Reviewed by Colin Jacobson (February 20, 2017)
Back in 2009, we got the first X-Men spinoff movie via X-Men Origins: Wolverine. That title implied it’d be one in a series of character prequels, but as of 2017, it stands as the only X-Men Origins movie.
I suspect the lackluster reception accorded to Origins had something to do with it. The movie did decent business, but fans seemed disenchanted by it and it fell short of both creative and financial expectations.
Even though the theme went kaput – or was channeled into the broader focus of 2011’s “prequel” X-Men: First Class - Fox did go ahead with another Wolverine movie. Simply titled The Wolverine, this 2013 film earned better reviews than its predecessor and made more money worldwide.
I was among those who found the 2009 film to be lackluster, but I remained eager to see where the series would go. The Wolverine opens with a prologue circa 1945 in which Logan/Wolverine (Hugh Jackman) saves a Japanese soldier named Yashida (Ken Yamamura) from an atomic bomb.
From there the film picks up after the events of 2006’s X-Men: The Last Stand. Haunted by the death of Jean Grey (Famke Janssen), Logan goes into isolation. Although he places himself in the middle of nowhere, the mysterious Yukio (Rila Fukushima) eventually finds him.
Yukio does so as the emissary for an elderly, dying Yashida (Haruhiko Yamanouchi). Ostensibly Yashida wants Logan to come to Japan to pay his debt of gratitude, but in truth, the former Japanese soldier wants to steal Logan’s power of immortality from him.
On the surface, this doesn’t sound like a bad idea, as Logan has grown weary of his existence. Nonetheless, he declines and Yashida dies – maybe.
When the Yakuza attempt to kidnap Yashida’s granddaughter Mariko (Tao Okamoto), Logan intervenes but he finds that his wounds don’t heal as they normally do. We follow Logan’s attempts to keep Mariko safe and get to the bottom of his situation.
Back in 1982, Chris Claremont and Frank Miller created a successful four-issue Wolverine comic book miniseries, and this film comes loosely based on that material. Funny – I wasn’t wild about those magazines, but as brought to the screen here, the story works well.
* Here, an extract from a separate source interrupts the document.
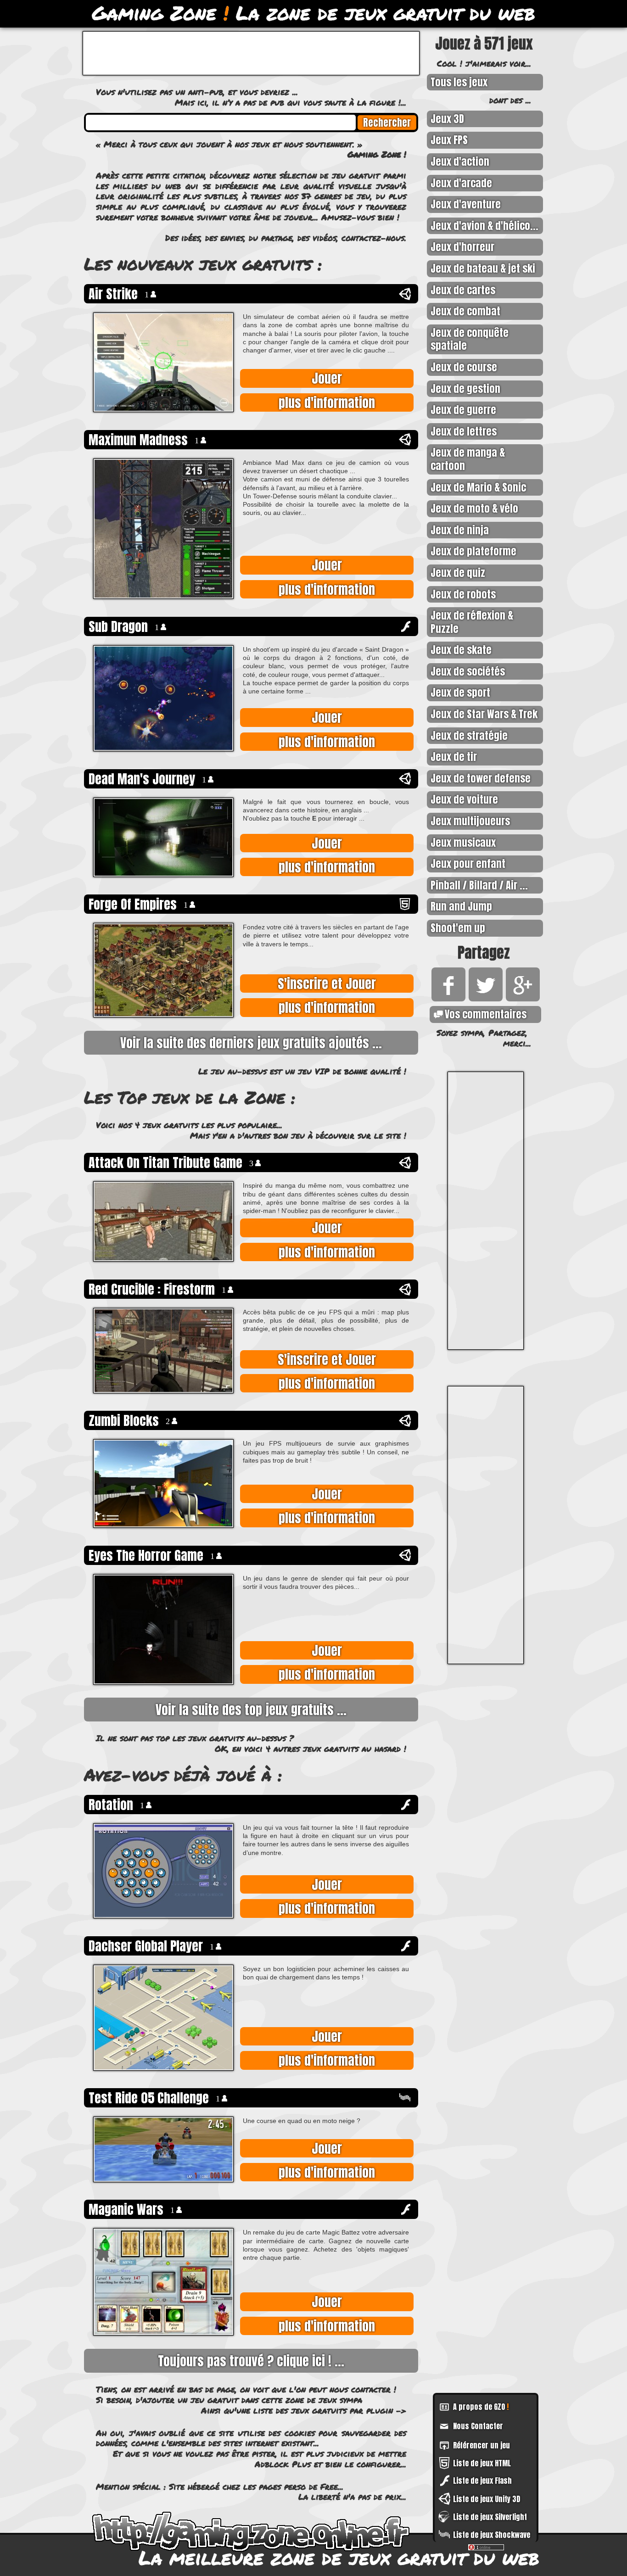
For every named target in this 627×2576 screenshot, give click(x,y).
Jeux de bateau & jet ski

Best known for dramatic fare such as Walk the Line and Cop Land, director James Mangold seemed like an odd choice for The Wolverine. However, he did make a Western with the 2007 remake of 3:10 to Yuma and he went into the action genre – unsuccessfully, in my opinion – with 2010’s Knight and Day.
Because of Mangold’s background with drama, it comes as a surprise that the movie’s character scenes tend to fare the worst. This becomes a particular drag in the film’s second act, as we spend a lot of time with Logan and Mariko as they get to know each other. While these scenes add some character dimensionality, they tend to plod.
I think part of the problem comes from the lack of chemistry between Jackman and Okamoto. While lovely, she exhibits little personality, so her scenes feel stagnant, and Jackman can’t bring out much zest in her.
The sequences between Logan and Yukio work much better – so much better that I couldn’t help but wish Logan would romance brash, intriguing Yukio instead of dull Mariko. Granted, this wouldn’t make a ton of sense in story terms, mainly because Yukio doesn’t seem like someone who needs protection – she can handle herself. Still, the movie comes to life when Yukio appears, and that makes the blandness of the Mariko sequences more glaring.
Despite these, The Wolverine works pretty well, largely due to a combination of Jackman’s talents and some solid action. Again, it comes as a surprise that Mangold handles the fights and other exciting bits so well, as that’s not a strong aspect of his résumé. As I mentioned, Mangold embraced the genre with Knight and Day, but he showed no affinity for it.
Happily, it appears Mangold learned some lessons between movies, as the action parts of The Wolverine zing. A fight on a bullet train feels completely absurd, but it’s a delight anyway, and a battle in a snowstorm proves to be elegant and dynamic at the same time.
13 years into his run as Logan/Wolverine, Jackman continued to bring range and depth to the role. One would imagine Jackman would be sick of his signature character, but he still seems to enjoy the part. He seems invigorated by the stronger than usual script and creates one of his better turns as Wolverine.
Due to the logy scenes between Logan and Mariko, The Wolverine occasionally drags, but its many strengths compensate for these segments. The film gives us a compelling and exciting investigation of its title character.
Footnote: a mid-credits sequence shows up that acts as a direct bridge toward 2014’s X-Men: Days of Future Past.